Considering the intent and purpose of having a residuary provision for the claims of creditors not having a financial or operational debt, the seller of immoveable property should be treated under the ambit of ‘Other Creditor’. In Shubhankar Bhowmik v. Union of India, the High Court of Judicature at Tripura, as upheld by the Supreme Court, held that a decree holder who does not fall within the definition of an ‘operational creditor’ or a ‘financial creditor’ is liable to be treated as ‘other creditor’. The observations of the Court in this regard as reproduced as under:

“15. Since the claims cannot be classified as operational or financial, appropriate provisions (Regulation 9A) and forms (Form F) for filing of claims is provided in the IBBI (Insolvency Resolution Process for Corporate Persons) Regulations, 2016. This is also reflected in the title to Form F which reads “Proof of Claim by Creditors (Other than Financial Creditors and Operational Creditors).”

In light of the foregoing judgement, it is the authors’ view that an applicant who is claiming dues as a seller of land under a sale agreement is liable to be treated as ‘other creditor’ as the pre-requisites of ‘financial debt’ and ‘operational debt’, as defined under the IBC, are not met.

Protecting the Rights of Sellers of Immovable Property

The authors find that the scheme of the IBC is clear in as much as the sellers of immovable property can neither be treated as financial nor as operational creditors. However, this raises a perplexing situation in cases where the corporate debtor, being a developer, has started real estate projects on the land, against which the dues of the seller have not been cleared. On one hand, taking away the land during the CIRP process would virtually frustrate resolution and, on the other, it is imperative that the landowner get their legitimate dues.

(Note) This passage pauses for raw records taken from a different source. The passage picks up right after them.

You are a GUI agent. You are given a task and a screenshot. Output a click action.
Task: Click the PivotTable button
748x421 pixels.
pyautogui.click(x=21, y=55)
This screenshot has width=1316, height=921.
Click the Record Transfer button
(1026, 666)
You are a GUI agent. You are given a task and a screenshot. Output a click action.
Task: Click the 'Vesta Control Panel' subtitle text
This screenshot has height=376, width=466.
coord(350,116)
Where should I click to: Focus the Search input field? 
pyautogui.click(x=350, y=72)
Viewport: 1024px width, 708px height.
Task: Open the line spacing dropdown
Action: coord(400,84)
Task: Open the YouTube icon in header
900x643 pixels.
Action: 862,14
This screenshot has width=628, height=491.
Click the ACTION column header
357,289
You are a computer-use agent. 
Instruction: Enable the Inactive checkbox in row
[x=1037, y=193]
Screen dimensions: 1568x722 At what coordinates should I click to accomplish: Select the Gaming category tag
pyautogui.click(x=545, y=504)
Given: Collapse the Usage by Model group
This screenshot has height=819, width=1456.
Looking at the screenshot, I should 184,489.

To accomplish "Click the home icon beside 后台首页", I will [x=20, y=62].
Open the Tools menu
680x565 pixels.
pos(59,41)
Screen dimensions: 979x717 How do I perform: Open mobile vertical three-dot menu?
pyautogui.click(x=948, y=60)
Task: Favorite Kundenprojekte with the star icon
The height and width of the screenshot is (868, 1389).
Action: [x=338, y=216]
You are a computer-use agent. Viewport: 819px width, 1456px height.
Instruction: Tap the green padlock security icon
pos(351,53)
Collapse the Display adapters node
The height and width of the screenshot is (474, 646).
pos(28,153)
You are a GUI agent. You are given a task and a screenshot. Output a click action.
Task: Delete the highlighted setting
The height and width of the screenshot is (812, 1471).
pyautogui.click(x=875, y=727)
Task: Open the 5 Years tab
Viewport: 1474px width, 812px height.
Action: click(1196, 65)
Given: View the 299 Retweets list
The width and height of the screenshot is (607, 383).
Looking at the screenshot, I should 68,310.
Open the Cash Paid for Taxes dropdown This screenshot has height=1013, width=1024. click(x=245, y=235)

To determine whether there will be any adverse repercussions by treating such creditors as ‘other creditors’, it is important to analyze the different between treatment of various category of creditors under the IBC.


Financial Creditors

Operational Creditors

Other creditors

Right to apply to NCLT




Right to participate in CoC




Right to receive funds under the Resolution plan

No mandatory minimum requirement under the IBC; dissenting financial creditors liable to be paid minimum liquidation value

Entitled to minimum liquidation value

No mandatory minimum requirement under the IBC

Priority under Section 53, IBC

Depends on whether such creditor holds any security

Depends on whether such creditor holds any security

Depends on whether such creditor holds any security

While there is no difference in treatment in the event of liquidation as section 53 uses the words ‘secured’ and ‘unsecured’ creditor, it is clear that for the purposes of resolution, the IBC seems to be designed such that while financial creditors are given voting rights in the CoC, operational creditors are given minimum entitlements to ensure their treatment is not prejudicial. ‘Other creditors’ are not protected beyond the general mandate of ‘fair and equitable distribution’ under the resolution plan and will also have no right to initiate CIRP.

However, it is the understanding of the authors that, practically, such a treatment will not be prejudicial for this category of creditors since the transfer of their immovable property, which generally forms an integral part of the estate of the corporate debtor, would be subject to their consent and the consent of the adjudicating authority when waivers or concessions are sought by the resolution applicant. Thus, it will be incumbent on the successful resolution applicant to provide adequate treatment of their dues.